(Extracted data entries)
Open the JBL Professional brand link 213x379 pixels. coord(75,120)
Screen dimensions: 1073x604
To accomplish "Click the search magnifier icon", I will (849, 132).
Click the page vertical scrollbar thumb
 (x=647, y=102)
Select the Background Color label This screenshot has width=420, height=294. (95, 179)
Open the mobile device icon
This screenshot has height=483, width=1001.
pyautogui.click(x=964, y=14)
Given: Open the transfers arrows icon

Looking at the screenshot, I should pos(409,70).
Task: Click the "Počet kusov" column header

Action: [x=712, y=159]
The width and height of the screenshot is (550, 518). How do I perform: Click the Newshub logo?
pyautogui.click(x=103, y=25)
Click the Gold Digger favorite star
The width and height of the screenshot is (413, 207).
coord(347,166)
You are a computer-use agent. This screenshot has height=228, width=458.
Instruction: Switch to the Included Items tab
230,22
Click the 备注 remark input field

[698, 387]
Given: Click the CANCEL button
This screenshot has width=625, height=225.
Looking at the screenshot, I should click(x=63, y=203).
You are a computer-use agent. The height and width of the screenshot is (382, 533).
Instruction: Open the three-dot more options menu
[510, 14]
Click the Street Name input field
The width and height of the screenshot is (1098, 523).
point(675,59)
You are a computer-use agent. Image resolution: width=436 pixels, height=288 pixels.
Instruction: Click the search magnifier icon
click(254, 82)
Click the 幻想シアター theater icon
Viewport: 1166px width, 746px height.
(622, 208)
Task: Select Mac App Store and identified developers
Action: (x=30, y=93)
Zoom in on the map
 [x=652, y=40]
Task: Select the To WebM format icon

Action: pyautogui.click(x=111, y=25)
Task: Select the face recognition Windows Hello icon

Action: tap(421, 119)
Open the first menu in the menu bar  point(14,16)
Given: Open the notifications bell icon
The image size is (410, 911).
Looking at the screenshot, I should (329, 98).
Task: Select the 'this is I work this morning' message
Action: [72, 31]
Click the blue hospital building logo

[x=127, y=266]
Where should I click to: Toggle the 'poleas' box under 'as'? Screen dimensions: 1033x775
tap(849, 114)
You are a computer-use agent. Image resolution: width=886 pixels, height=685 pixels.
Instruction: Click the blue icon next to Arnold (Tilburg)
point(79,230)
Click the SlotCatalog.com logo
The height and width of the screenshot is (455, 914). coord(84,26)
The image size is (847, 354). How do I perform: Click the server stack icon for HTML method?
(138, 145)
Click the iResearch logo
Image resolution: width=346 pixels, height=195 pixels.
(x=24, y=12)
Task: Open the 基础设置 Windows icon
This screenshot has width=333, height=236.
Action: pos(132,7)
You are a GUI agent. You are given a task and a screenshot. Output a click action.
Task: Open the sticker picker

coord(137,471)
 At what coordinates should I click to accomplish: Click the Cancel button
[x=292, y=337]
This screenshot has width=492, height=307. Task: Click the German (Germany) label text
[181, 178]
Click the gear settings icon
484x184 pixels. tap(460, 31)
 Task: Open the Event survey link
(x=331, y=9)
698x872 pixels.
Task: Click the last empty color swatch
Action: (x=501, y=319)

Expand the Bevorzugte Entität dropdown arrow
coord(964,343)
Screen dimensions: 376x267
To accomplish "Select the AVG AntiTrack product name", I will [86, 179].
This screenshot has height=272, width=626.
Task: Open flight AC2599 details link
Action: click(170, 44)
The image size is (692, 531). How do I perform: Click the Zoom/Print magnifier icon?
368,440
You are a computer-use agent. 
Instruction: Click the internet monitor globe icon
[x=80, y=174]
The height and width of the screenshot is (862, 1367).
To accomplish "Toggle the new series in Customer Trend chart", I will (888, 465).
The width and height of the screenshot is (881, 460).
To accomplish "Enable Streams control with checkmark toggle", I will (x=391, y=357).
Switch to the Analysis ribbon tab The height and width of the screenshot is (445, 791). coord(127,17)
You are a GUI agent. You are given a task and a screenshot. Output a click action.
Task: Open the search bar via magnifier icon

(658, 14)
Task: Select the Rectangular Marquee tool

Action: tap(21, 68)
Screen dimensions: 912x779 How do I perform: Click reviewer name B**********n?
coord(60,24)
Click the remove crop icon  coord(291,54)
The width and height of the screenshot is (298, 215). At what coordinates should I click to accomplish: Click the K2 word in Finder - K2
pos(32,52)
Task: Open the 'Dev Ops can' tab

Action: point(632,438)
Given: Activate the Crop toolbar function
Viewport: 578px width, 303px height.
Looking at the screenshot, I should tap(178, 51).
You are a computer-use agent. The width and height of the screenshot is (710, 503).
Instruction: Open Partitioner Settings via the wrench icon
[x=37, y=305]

§ **Activity**
Transcribe each record above exactly. Skip none.

§ **Problem solution**
Open the JBL Professional brand link 213x379 pixels. coord(75,120)
Screen dimensions: 1073x604
To accomplish "Click the search magnifier icon", I will (849, 132).
Click the page vertical scrollbar thumb
 (x=647, y=102)
Select the Background Color label This screenshot has width=420, height=294. (95, 179)
Open the mobile device icon
This screenshot has height=483, width=1001.
pyautogui.click(x=964, y=14)
Given: Open the transfers arrows icon

Looking at the screenshot, I should pos(409,70).
Task: Click the "Počet kusov" column header

Action: [x=712, y=159]
The width and height of the screenshot is (550, 518). How do I perform: Click the Newshub logo?
pyautogui.click(x=103, y=25)
Click the Gold Digger favorite star
The width and height of the screenshot is (413, 207).
coord(347,166)
You are a computer-use agent. This screenshot has height=228, width=458.
Instruction: Switch to the Included Items tab
230,22
Click the 备注 remark input field

[698, 387]
Given: Click the CANCEL button
This screenshot has width=625, height=225.
Looking at the screenshot, I should click(x=63, y=203).
You are a computer-use agent. The height and width of the screenshot is (382, 533).
Instruction: Open the three-dot more options menu
[510, 14]
Click the Street Name input field
The width and height of the screenshot is (1098, 523).
point(675,59)
You are a computer-use agent. Image resolution: width=436 pixels, height=288 pixels.
Instruction: Click the search magnifier icon
click(254, 82)
Click the 幻想シアター theater icon
Viewport: 1166px width, 746px height.
(622, 208)
Task: Select Mac App Store and identified developers
Action: (x=30, y=93)
Zoom in on the map
 [x=652, y=40]
Task: Select the To WebM format icon

Action: pyautogui.click(x=111, y=25)
Task: Select the face recognition Windows Hello icon

Action: tap(421, 119)
Open the first menu in the menu bar  point(14,16)
Given: Open the notifications bell icon
The image size is (410, 911).
Looking at the screenshot, I should (329, 98).
Task: Select the 'this is I work this morning' message
Action: [72, 31]
Click the blue hospital building logo

[x=127, y=266]
Where should I click to: Toggle the 'poleas' box under 'as'? Screen dimensions: 1033x775
tap(849, 114)
You are a computer-use agent. Image resolution: width=886 pixels, height=685 pixels.
Instruction: Click the blue icon next to Arnold (Tilburg)
point(79,230)
Click the SlotCatalog.com logo
The height and width of the screenshot is (455, 914). coord(84,26)
The image size is (847, 354). How do I perform: Click the server stack icon for HTML method?
(138, 145)
Click the iResearch logo
Image resolution: width=346 pixels, height=195 pixels.
(x=24, y=12)
Task: Open the 基础设置 Windows icon
This screenshot has width=333, height=236.
Action: pos(132,7)
You are a GUI agent. You are given a task and a screenshot. Output a click action.
Task: Open the sticker picker

coord(137,471)
 At what coordinates should I click to accomplish: Click the Cancel button
[x=292, y=337]
This screenshot has width=492, height=307. Task: Click the German (Germany) label text
[181, 178]
Click the gear settings icon
484x184 pixels. tap(460, 31)
 Task: Open the Event survey link
(x=331, y=9)
698x872 pixels.
Task: Click the last empty color swatch
Action: (x=501, y=319)

Expand the Bevorzugte Entität dropdown arrow
coord(964,343)
Screen dimensions: 376x267
To accomplish "Select the AVG AntiTrack product name", I will [86, 179].
This screenshot has height=272, width=626.
Task: Open flight AC2599 details link
Action: click(170, 44)
The image size is (692, 531). How do I perform: Click the Zoom/Print magnifier icon?
368,440
You are a computer-use agent. 
Instruction: Click the internet monitor globe icon
[x=80, y=174]
The height and width of the screenshot is (862, 1367).
To accomplish "Toggle the new series in Customer Trend chart", I will (888, 465).
The width and height of the screenshot is (881, 460).
To accomplish "Enable Streams control with checkmark toggle", I will (x=391, y=357).
Switch to the Analysis ribbon tab The height and width of the screenshot is (445, 791). coord(127,17)
You are a GUI agent. You are given a task and a screenshot. Output a click action.
Task: Open the search bar via magnifier icon

(658, 14)
Task: Select the Rectangular Marquee tool

Action: tap(21, 68)
Screen dimensions: 912x779 How do I perform: Click reviewer name B**********n?
coord(60,24)
Click the remove crop icon  coord(291,54)
The width and height of the screenshot is (298, 215). At what coordinates should I click to accomplish: Click the K2 word in Finder - K2
pos(32,52)
Task: Open the 'Dev Ops can' tab

Action: point(632,438)
Given: Activate the Crop toolbar function
Viewport: 578px width, 303px height.
Looking at the screenshot, I should tap(178, 51).
You are a computer-use agent. The width and height of the screenshot is (710, 503).
Instruction: Open Partitioner Settings via the wrench icon
[x=37, y=305]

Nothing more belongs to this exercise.